Today I had some minor problems loading my GMail account, so it showed me an error as follows:

Google: Switch off your Firewall

Alright, so imagine I am a naive computer user who just got this message and I obviously believe what they are saying. Now I am going to go ahead and disable my firewall altogether and live happily ever after -- until I come across the first script kiddie that turns my workstation into a spam bot, virus nest, or both.

Similar issue: That blogger on MSDN.com who nicely suggested to switch off the Phising protection altogether when the CPU usage of your new instance of MSIE 7 spikes on some AJAX websites. -- While he meanwhile revised it to an acceptable "add these individual sites to a whitelist for which you switch off the phishing protection", his initial suggestion was just as bad as the one up there by Google.

Come on, people. Not everybody is a computer geek.

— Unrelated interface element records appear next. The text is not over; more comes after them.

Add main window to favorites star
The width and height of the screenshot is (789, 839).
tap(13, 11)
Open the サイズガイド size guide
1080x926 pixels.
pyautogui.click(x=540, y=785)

People actually believe what you are writing there.

So please start thinking before you type. Having people switch all their security features off first (but burying the information that this might be a bad idea somewhere deep inside the help files) is harmful and -- sorry -- just plain stupid. People will switch it all off, they will see that "everything works" and they will stop reading about the issue right afterwards.

If you really, really, really have to have them switch off part of their software (which is not too surprising for some paranoid security products), at least spend half a minute explaining how the workaround can be done securely, and only for the page in question.

You owe this to your customers. Or, to put it differently: If you handle your customers' privacy as carelessly as you handle their web security, I sincerely hope nobody ever tells you their social security number.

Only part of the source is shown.